(Data supplied begins)

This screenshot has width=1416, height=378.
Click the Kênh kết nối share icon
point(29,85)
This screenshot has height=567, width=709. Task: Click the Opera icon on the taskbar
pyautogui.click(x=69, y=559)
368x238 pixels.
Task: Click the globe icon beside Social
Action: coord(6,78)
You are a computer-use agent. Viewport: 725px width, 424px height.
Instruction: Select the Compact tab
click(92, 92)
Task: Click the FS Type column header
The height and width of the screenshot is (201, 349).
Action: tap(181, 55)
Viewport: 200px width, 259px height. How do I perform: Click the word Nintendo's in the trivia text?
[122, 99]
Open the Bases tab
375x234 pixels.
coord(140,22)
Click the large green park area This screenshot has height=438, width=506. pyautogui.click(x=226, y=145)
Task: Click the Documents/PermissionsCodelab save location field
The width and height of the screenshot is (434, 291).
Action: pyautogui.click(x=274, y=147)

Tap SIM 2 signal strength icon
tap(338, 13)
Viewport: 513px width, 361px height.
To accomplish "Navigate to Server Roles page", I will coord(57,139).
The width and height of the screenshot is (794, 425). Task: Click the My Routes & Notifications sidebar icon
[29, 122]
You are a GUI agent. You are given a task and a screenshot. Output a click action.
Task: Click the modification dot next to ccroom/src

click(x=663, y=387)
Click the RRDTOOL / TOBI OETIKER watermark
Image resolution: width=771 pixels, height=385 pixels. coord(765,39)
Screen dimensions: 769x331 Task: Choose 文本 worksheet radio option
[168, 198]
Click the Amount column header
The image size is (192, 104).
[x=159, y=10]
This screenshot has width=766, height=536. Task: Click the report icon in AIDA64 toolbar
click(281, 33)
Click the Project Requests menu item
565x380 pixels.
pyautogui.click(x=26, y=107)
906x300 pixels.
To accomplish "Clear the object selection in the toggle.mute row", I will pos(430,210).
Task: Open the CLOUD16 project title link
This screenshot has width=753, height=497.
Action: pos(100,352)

(Data supplied ends)

» **What you will do**
What you return should be exactly the lines above, starting at the one with "Task: Click the FS Type column header" and ending at the one with "You are a GUI", and nothing else.

» **Completed task**
Task: Click the FS Type column header
The height and width of the screenshot is (201, 349).
Action: tap(181, 55)
Viewport: 200px width, 259px height. How do I perform: Click the word Nintendo's in the trivia text?
[122, 99]
Open the Bases tab
375x234 pixels.
coord(140,22)
Click the large green park area This screenshot has height=438, width=506. pyautogui.click(x=226, y=145)
Task: Click the Documents/PermissionsCodelab save location field
The width and height of the screenshot is (434, 291).
Action: pyautogui.click(x=274, y=147)

Tap SIM 2 signal strength icon
tap(338, 13)
Viewport: 513px width, 361px height.
To accomplish "Navigate to Server Roles page", I will coord(57,139).
The width and height of the screenshot is (794, 425). Task: Click the My Routes & Notifications sidebar icon
[29, 122]
You are a GUI agent. You are given a task and a screenshot. Output a click action.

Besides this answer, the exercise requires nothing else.